Cette chanson, au Rock and Roll Hall of Fame, en 1995, comme l’une des « 500 chansons qui ont façonné le rock ‘n’ roll », a fait l’objet de nombreuses reprises. John Lennon l’a ainsi interprétée, en duo avec Harry Nilsson, mais aussi Joe Cocker en 1975 ou Linda Rondstadt la même année. Le groupe UB40 en a aussi fait une reprise en 1983, ainsi qu’Annie Lennox.
• « Wonderful World, Beautiful People », 1969
Également extraite de l’album Jimmy Cliff, cette chanson s’est classée dans le top 10 au Royaume-Uni. Dès 1970, Claude François en a fait une reprise intitulée Le monde est grand les gens sont beaux.
• « You can get it if you really want », 1970
Cette chanson a également été écrite et composée par Jimmy Cliff va elle aussi se hisser en tête des charts. Ce titre va également contribuer à la renommée internationale de Jimmy Cliff. Une autre version interprétée par Desmond Dekker, sortie quelques semaines plus tard, a elle aussi connu un grand succès.
Le morceau figure sur la bande son de plusieurs films, dont The Harder they come, dans lequel joue Jimmy Cliff, mais aussi Speed 2 avec Sandra Bullock ou ou Hitch avec Will Smith.

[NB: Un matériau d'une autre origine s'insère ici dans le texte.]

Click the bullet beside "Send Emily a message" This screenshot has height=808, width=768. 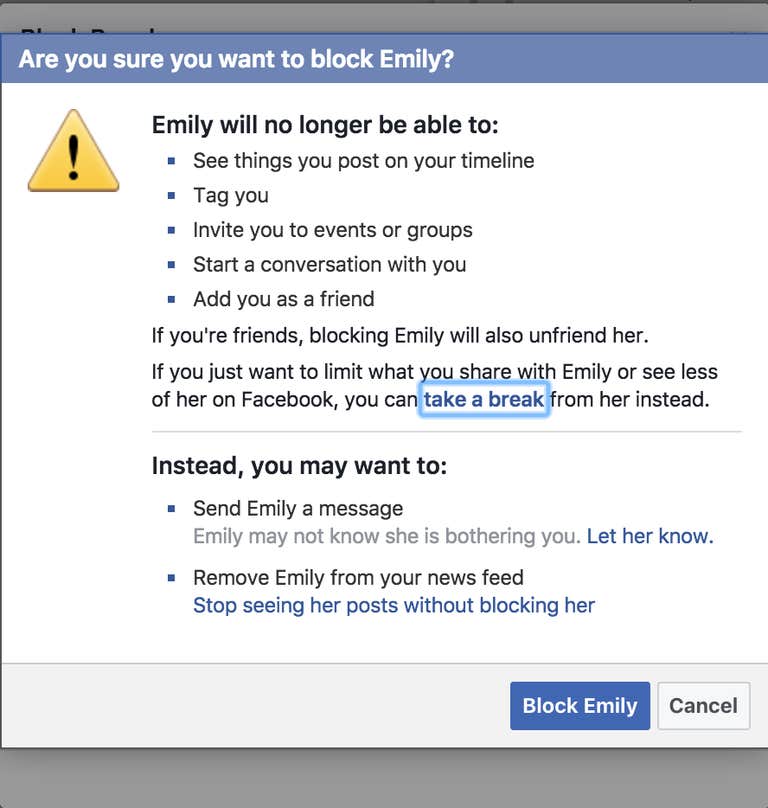tap(172, 509)
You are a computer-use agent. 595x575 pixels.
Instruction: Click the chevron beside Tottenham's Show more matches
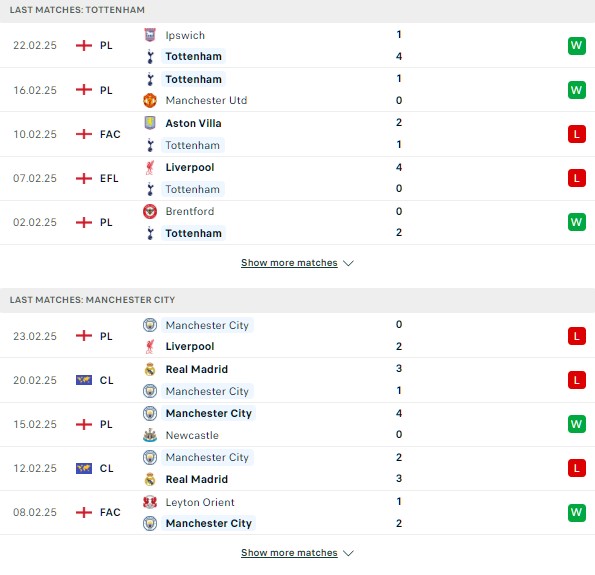point(348,263)
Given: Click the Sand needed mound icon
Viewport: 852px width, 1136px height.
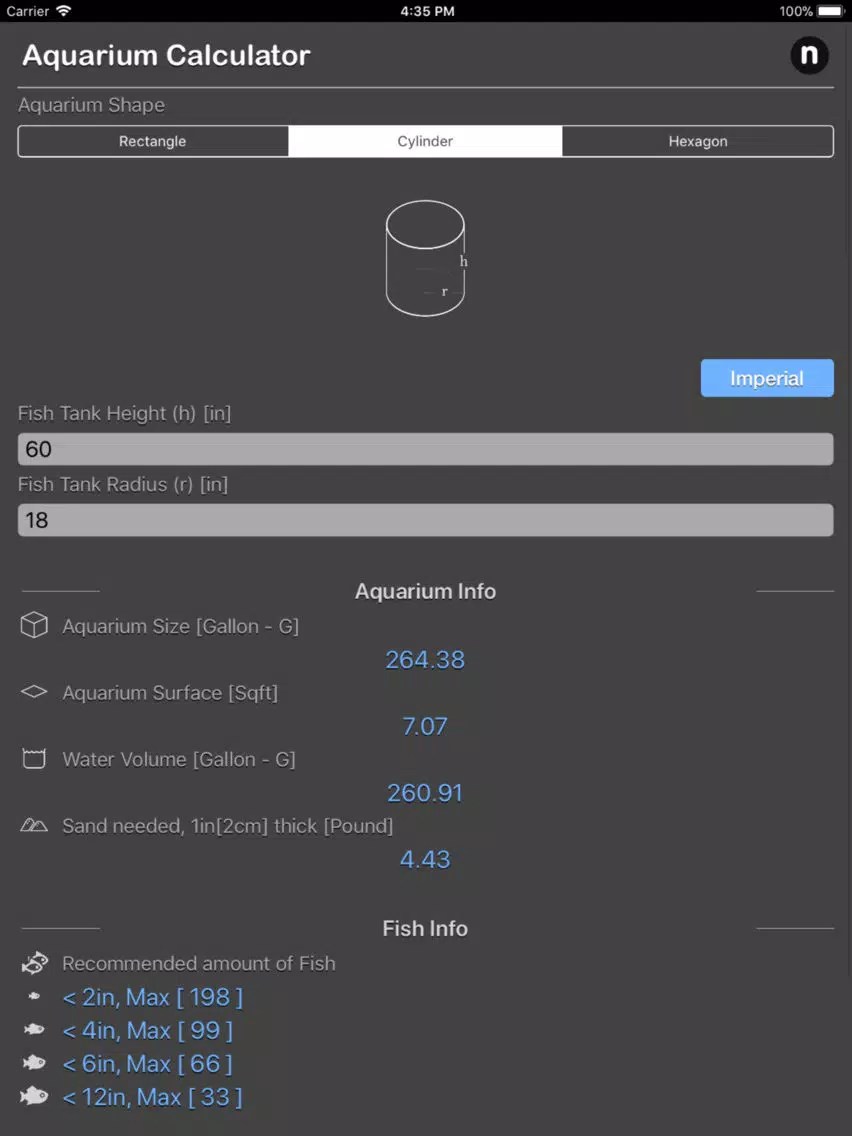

La chanson est également sur la bande originale de la mini-série Je s’appelle Groot tirée de l’univers des Gardiens de la galaxie.
Johnny Hallyday en a livré en 1979 une reprise au titre décoiffant de T’as le bonjour de l’amour.
• « I can see clearly now », 1972
Cette chanson écrite par le musicien américain Johnny Nash en 1972 a été reprise près de 20 ans plus tard, en 1993 par Jimmy Cliff pour la bande originale du film Rasta Rockett, film devenu culte sur l’histoire vraie de l’équipe de bobsleigh jamaicaine aux Jeux olympiques de Calgary.Cette version s’est hissée en tête des classements, notamment en France.
Claude François en a également fait une reprise sous le titre Toi et le soleil en 1977.
• « Reggae Night », 1983
Extraite de l’album The Power and the glory, la chanson Reggae Night a été écrite par Amir Bayyan and La Toya Jackson, sœur de Michel Jackson et qui l’a également reprise sur l’un de ses albums.
• « Melody Tempo Harmony », en duo avec Bernard Lavilliers, 1995
En 1995, Bernard Lavilliers s’associe à Jimmy Cliff pour livrer ce morceau aux accents reggae, une reprise du titre Grosse galette, sorti en 1994. Melody Temp Harmony figure sur la réédition de l’album Champs du possible. Les paroles racontent la rencontre fugace du chanteur stéphanois avec Bobby, un guitariste jamaïcain de Kingston. Le morceau est également sur l’album de Jimmy Cliff Higher and Higher en 1996.
« Hakuna Matata », 1995
Le morceau écrit pour la bande originale du Roi Lion est signé Elton John.